**REQUIRED WORK:** Using the listing below, set down each line from the line containing "Viewport: 1154px width, 718px" through the line containing "Given: Open the Specific Id tab", both ends included, exactly and with nothing added.

··········

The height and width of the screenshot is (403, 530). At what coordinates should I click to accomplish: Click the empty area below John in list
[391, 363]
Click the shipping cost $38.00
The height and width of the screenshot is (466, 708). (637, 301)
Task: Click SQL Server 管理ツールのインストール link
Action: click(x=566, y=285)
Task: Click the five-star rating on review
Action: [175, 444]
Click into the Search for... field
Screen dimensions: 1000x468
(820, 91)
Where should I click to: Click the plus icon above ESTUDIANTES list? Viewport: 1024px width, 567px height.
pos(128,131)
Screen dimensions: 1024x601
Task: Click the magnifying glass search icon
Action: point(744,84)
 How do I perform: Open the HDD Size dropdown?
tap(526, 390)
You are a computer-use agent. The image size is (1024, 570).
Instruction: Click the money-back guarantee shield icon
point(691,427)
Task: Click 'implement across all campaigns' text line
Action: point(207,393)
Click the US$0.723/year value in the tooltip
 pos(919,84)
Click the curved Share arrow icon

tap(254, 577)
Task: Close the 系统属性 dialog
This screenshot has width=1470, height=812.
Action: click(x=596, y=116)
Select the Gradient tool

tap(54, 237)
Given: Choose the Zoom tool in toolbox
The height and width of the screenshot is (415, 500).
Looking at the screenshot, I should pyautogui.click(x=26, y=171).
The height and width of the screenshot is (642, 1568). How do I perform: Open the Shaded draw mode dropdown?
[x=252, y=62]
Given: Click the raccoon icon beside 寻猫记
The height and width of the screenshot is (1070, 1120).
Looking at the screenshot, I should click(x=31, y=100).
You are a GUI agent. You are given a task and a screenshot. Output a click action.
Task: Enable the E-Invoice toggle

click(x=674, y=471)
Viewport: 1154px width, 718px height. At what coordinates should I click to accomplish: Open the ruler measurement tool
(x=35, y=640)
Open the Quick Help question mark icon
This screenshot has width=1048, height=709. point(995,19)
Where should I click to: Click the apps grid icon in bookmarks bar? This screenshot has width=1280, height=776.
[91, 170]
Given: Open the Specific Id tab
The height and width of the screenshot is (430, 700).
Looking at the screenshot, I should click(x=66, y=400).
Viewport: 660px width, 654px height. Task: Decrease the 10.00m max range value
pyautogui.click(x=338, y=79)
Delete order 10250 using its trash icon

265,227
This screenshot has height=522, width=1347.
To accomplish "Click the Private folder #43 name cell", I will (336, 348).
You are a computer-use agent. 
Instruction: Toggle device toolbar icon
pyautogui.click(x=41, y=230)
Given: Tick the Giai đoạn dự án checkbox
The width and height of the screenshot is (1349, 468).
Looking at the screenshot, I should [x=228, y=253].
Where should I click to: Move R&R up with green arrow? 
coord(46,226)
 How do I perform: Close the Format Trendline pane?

··········

**RESULT OF THE EXERCISE:**
Viewport: 1154px width, 718px height. At what coordinates should I click to accomplish: Open the ruler measurement tool
(x=35, y=640)
Open the Quick Help question mark icon
This screenshot has width=1048, height=709. point(995,19)
Where should I click to: Click the apps grid icon in bookmarks bar? This screenshot has width=1280, height=776.
[91, 170]
Given: Open the Specific Id tab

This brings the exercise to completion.